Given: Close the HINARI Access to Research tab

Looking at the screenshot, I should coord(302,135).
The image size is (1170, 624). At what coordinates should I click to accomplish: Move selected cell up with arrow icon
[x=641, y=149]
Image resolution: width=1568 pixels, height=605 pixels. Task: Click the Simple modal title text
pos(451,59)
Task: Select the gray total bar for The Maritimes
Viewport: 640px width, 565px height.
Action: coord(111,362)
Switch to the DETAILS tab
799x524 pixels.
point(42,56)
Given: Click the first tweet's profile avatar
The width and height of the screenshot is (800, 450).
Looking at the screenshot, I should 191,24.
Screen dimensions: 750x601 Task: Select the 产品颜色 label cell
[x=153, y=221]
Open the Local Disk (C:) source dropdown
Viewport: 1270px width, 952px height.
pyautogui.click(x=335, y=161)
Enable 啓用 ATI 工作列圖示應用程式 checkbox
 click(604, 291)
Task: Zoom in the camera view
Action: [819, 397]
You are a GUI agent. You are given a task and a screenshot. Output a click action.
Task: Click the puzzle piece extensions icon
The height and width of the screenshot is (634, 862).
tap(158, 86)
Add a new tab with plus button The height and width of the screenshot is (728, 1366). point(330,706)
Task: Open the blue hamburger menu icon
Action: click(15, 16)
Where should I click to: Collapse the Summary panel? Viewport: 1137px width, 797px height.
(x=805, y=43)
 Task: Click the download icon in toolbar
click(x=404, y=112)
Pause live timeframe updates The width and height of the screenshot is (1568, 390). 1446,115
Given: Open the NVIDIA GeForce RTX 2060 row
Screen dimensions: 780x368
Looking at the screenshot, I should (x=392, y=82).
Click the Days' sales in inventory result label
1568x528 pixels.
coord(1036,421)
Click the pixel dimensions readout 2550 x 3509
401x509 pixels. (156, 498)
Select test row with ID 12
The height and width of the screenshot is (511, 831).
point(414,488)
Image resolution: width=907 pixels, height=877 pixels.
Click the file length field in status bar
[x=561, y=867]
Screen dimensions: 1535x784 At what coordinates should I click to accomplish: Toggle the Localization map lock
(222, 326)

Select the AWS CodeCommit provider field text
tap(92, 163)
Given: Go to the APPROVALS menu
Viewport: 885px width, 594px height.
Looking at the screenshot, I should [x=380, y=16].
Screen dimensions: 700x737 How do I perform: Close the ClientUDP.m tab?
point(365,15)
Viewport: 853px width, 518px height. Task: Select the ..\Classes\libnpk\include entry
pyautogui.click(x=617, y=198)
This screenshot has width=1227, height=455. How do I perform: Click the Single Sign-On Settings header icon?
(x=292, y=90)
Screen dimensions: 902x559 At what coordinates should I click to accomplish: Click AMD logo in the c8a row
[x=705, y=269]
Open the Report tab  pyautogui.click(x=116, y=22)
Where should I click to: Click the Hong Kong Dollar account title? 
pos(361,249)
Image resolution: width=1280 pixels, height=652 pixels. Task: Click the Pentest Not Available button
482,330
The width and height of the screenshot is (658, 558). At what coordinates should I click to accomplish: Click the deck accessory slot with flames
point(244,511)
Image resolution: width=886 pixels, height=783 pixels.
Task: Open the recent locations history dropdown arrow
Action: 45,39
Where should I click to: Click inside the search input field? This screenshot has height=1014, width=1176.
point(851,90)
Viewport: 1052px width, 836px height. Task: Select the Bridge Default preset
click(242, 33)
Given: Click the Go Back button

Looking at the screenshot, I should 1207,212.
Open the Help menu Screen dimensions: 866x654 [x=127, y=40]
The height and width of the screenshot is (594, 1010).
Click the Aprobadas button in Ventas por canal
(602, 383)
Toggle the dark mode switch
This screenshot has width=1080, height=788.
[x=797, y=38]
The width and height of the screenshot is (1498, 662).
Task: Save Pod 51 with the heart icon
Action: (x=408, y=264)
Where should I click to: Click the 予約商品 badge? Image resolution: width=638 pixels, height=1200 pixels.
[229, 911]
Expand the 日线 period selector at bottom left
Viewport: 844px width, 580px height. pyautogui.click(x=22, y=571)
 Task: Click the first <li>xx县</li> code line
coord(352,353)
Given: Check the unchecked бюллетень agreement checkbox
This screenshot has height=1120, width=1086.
# # # #
* PROBLEM REQUIREMENTS
Write out all records exactly, keeping every detail.

* EXERCISE SOLUTION
Given: Close the HINARI Access to Research tab

Looking at the screenshot, I should coord(302,135).
The image size is (1170, 624). At what coordinates should I click to accomplish: Move selected cell up with arrow icon
[x=641, y=149]
Image resolution: width=1568 pixels, height=605 pixels. Task: Click the Simple modal title text
pos(451,59)
Task: Select the gray total bar for The Maritimes
Viewport: 640px width, 565px height.
Action: coord(111,362)
Switch to the DETAILS tab
799x524 pixels.
point(42,56)
Given: Click the first tweet's profile avatar
The width and height of the screenshot is (800, 450).
Looking at the screenshot, I should 191,24.
Screen dimensions: 750x601 Task: Select the 产品颜色 label cell
[x=153, y=221]
Open the Local Disk (C:) source dropdown
Viewport: 1270px width, 952px height.
pyautogui.click(x=335, y=161)
Enable 啓用 ATI 工作列圖示應用程式 checkbox
 click(604, 291)
Task: Zoom in the camera view
Action: [819, 397]
You are a GUI agent. You are given a task and a screenshot. Output a click action.
Task: Click the puzzle piece extensions icon
The height and width of the screenshot is (634, 862).
tap(158, 86)
Add a new tab with plus button The height and width of the screenshot is (728, 1366). point(330,706)
Task: Open the blue hamburger menu icon
Action: click(15, 16)
Where should I click to: Collapse the Summary panel? Viewport: 1137px width, 797px height.
(x=805, y=43)
 Task: Click the download icon in toolbar
click(x=404, y=112)
Pause live timeframe updates The width and height of the screenshot is (1568, 390). 1446,115
Given: Open the NVIDIA GeForce RTX 2060 row
Screen dimensions: 780x368
Looking at the screenshot, I should (x=392, y=82).
Click the Days' sales in inventory result label
1568x528 pixels.
coord(1036,421)
Click the pixel dimensions readout 2550 x 3509
401x509 pixels. (156, 498)
Select test row with ID 12
The height and width of the screenshot is (511, 831).
point(414,488)
Image resolution: width=907 pixels, height=877 pixels.
Click the file length field in status bar
[x=561, y=867]
Screen dimensions: 1535x784 At what coordinates should I click to accomplish: Toggle the Localization map lock
(222, 326)

Select the AWS CodeCommit provider field text
tap(92, 163)
Given: Go to the APPROVALS menu
Viewport: 885px width, 594px height.
Looking at the screenshot, I should [x=380, y=16].
Screen dimensions: 700x737 How do I perform: Close the ClientUDP.m tab?
point(365,15)
Viewport: 853px width, 518px height. Task: Select the ..\Classes\libnpk\include entry
pyautogui.click(x=617, y=198)
This screenshot has width=1227, height=455. How do I perform: Click the Single Sign-On Settings header icon?
(x=292, y=90)
Screen dimensions: 902x559 At what coordinates should I click to accomplish: Click AMD logo in the c8a row
[x=705, y=269]
Open the Report tab  pyautogui.click(x=116, y=22)
Where should I click to: Click the Hong Kong Dollar account title? 
pos(361,249)
Image resolution: width=1280 pixels, height=652 pixels. Task: Click the Pentest Not Available button
482,330
The width and height of the screenshot is (658, 558). At what coordinates should I click to accomplish: Click the deck accessory slot with flames
point(244,511)
Image resolution: width=886 pixels, height=783 pixels.
Task: Open the recent locations history dropdown arrow
Action: 45,39
Where should I click to: Click inside the search input field? This screenshot has height=1014, width=1176.
point(851,90)
Viewport: 1052px width, 836px height. Task: Select the Bridge Default preset
click(242, 33)
Given: Click the Go Back button

Looking at the screenshot, I should 1207,212.
Open the Help menu Screen dimensions: 866x654 [x=127, y=40]
The height and width of the screenshot is (594, 1010).
Click the Aprobadas button in Ventas por canal
(602, 383)
Toggle the dark mode switch
This screenshot has width=1080, height=788.
[x=797, y=38]
The width and height of the screenshot is (1498, 662).
Task: Save Pod 51 with the heart icon
Action: (x=408, y=264)
Where should I click to: Click the 予約商品 badge? Image resolution: width=638 pixels, height=1200 pixels.
[229, 911]
Expand the 日线 period selector at bottom left
Viewport: 844px width, 580px height. pyautogui.click(x=22, y=571)
 Task: Click the first <li>xx县</li> code line
coord(352,353)
Given: Check the unchecked бюллетень agreement checkbox
This screenshot has height=1120, width=1086.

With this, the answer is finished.